### Request
Give the lines starting at the one containing "You are a computer-use" and ending at the one containing "(x=498, y=57)" as a numbered list, skipping blank lines. Leave the pictures out.

[START Data]

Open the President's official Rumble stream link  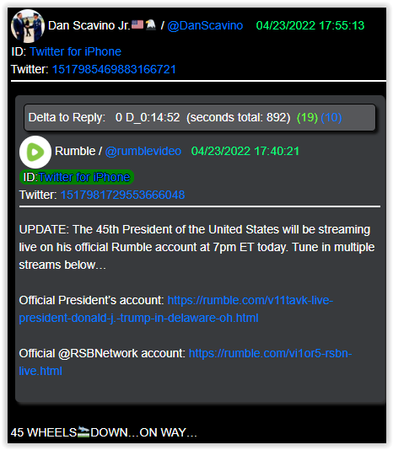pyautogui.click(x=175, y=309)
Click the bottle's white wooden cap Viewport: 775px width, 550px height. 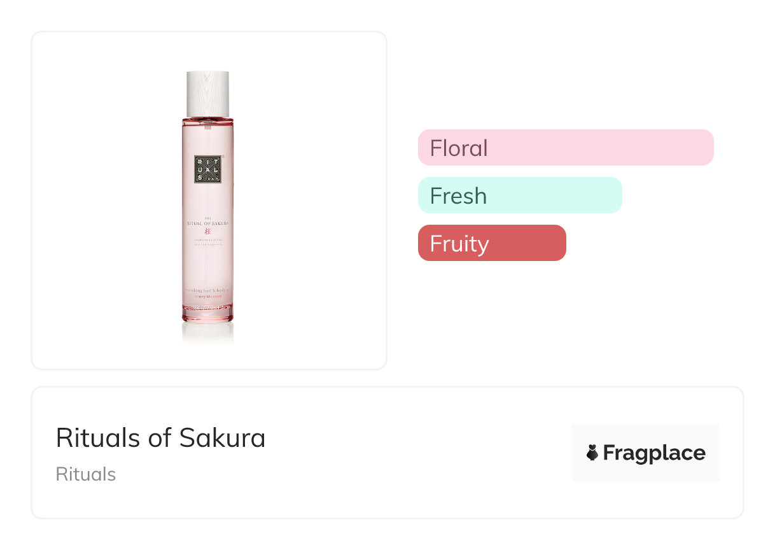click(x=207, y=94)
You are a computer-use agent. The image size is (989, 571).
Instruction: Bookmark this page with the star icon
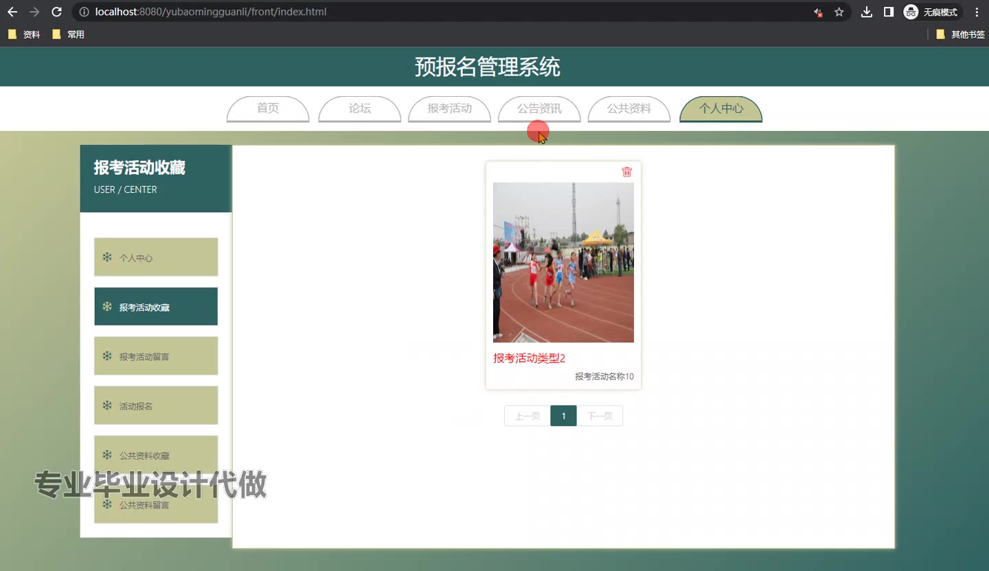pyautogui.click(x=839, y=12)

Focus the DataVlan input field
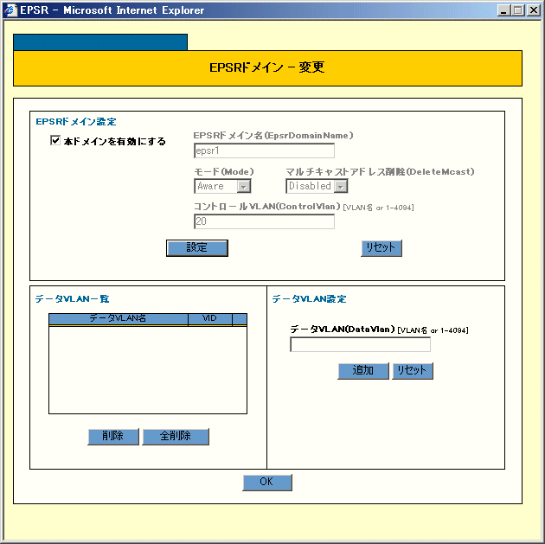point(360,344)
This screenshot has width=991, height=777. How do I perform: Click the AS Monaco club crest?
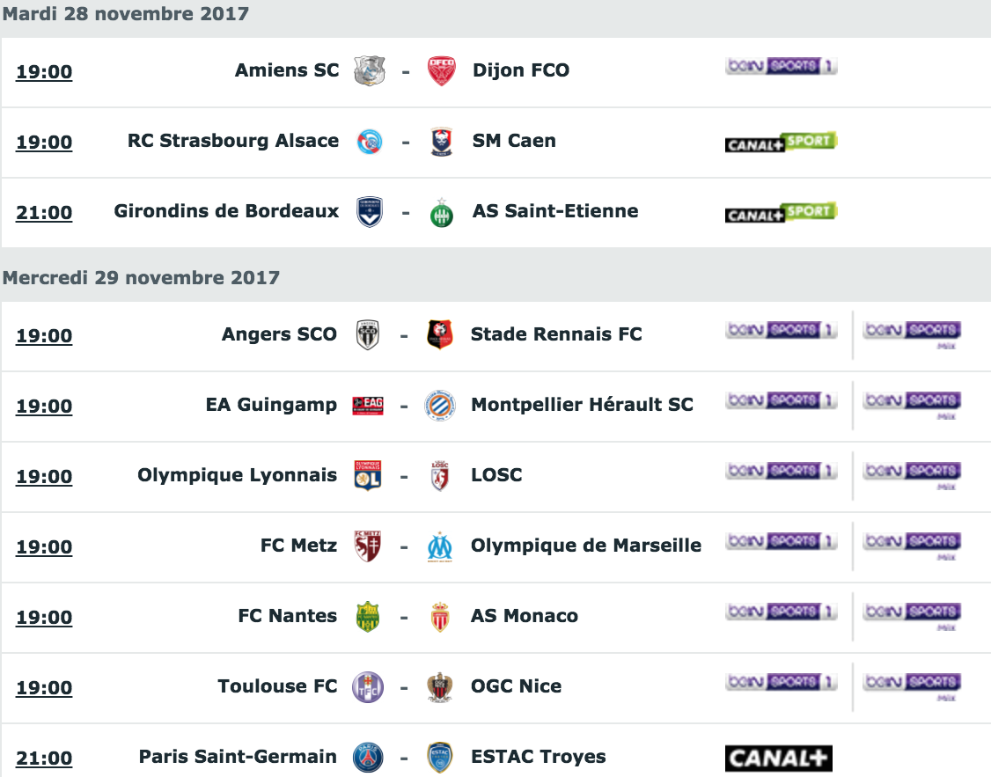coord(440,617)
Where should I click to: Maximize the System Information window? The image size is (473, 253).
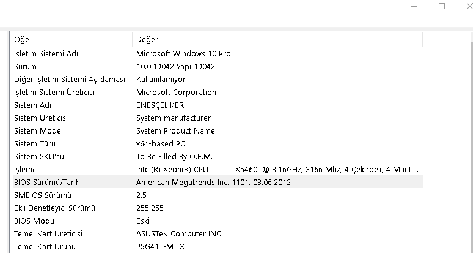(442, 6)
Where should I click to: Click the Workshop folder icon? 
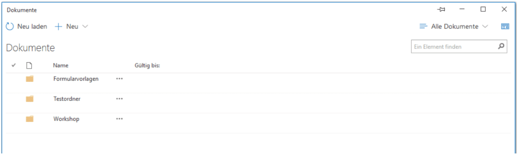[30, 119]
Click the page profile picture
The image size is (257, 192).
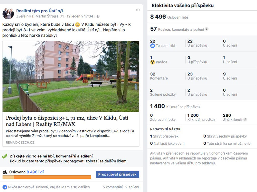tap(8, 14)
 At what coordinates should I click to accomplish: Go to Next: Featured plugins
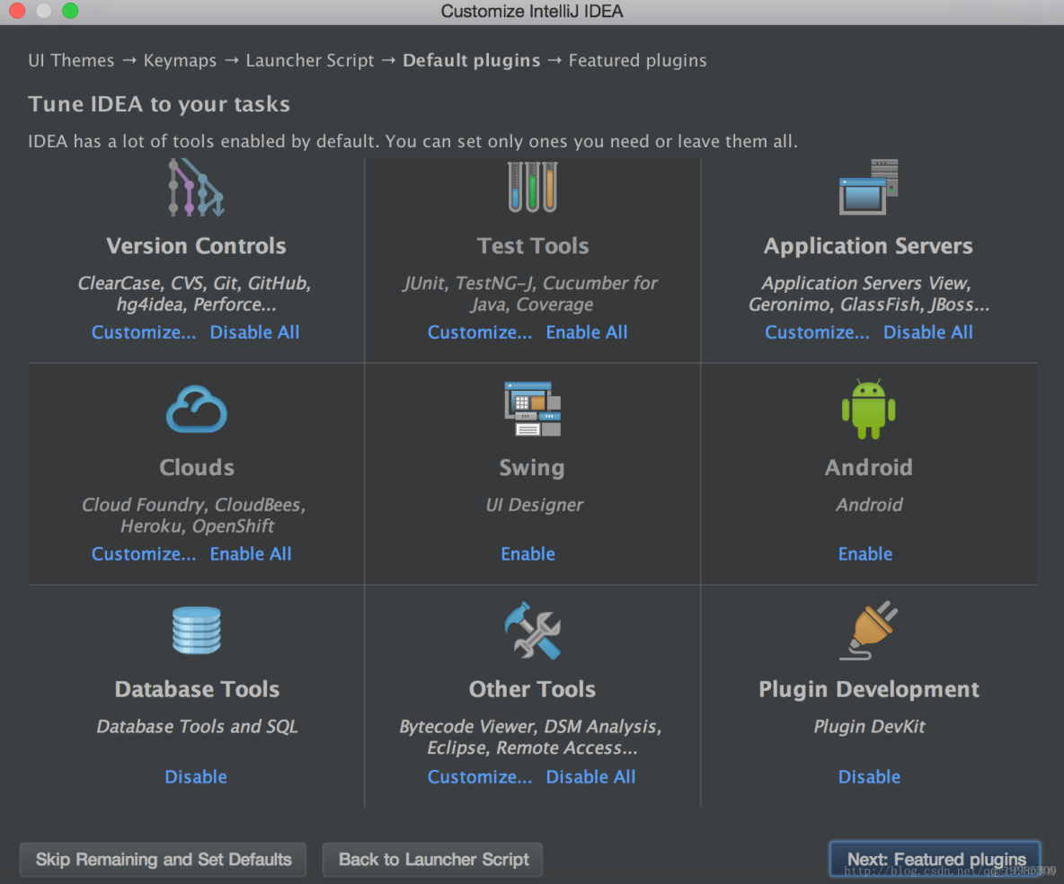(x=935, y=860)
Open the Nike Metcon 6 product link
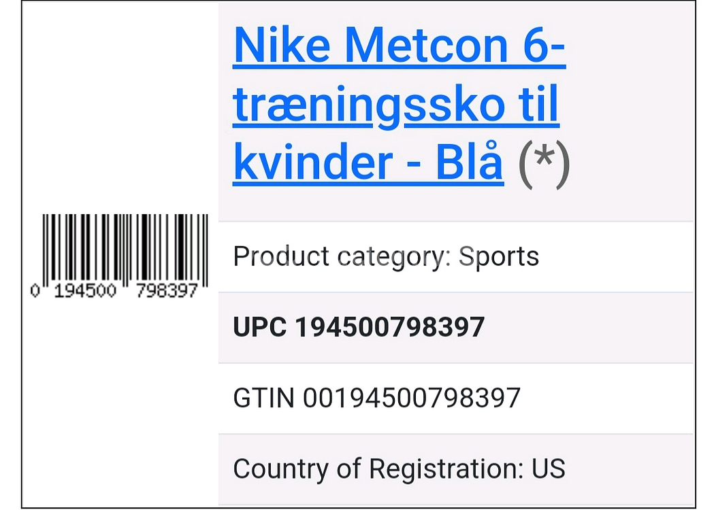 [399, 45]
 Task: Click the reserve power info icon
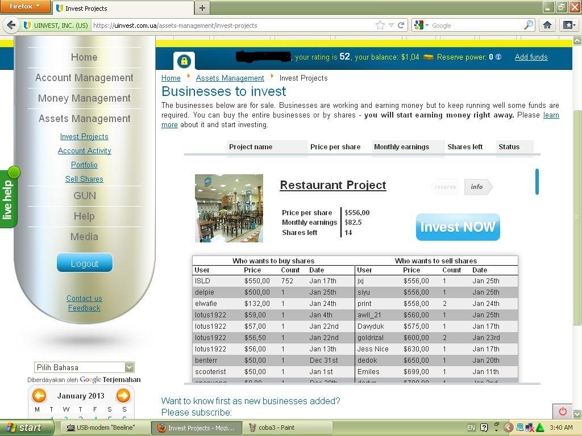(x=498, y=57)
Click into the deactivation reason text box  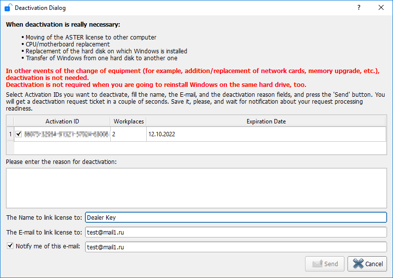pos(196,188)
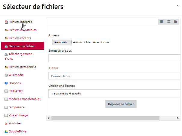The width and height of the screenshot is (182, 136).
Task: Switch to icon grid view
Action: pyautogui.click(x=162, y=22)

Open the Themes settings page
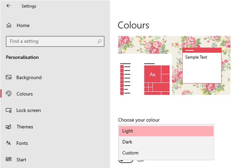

[END Data]

### Output of the exercise
1. You are a computer-use agent. The image size is (989, 571).
2. Instruction: Bookmark this page with the star icon
3. pyautogui.click(x=839, y=12)
4. Focus the DataVlan input field
5. point(360,344)
6. This screenshot has width=991, height=777. How do I perform: Click the AS Monaco club crest?
7. coord(440,617)
8. Where should I click to: Maximize the System Information window? The image size is (473, 253).
9. (442, 6)
10. Where should I click to: Click the Workshop folder icon? 
11. [30, 119]
12. Click the page profile picture
13. The image size is (257, 192).
14. tap(8, 14)
15.  At what coordinates should I click to accomplish: Go to Next: Featured plugins
16. (x=935, y=860)
17. Open the Nike Metcon 6 product link
18.  [399, 45]
19.  Task: Click the reserve power info icon
20. (x=498, y=57)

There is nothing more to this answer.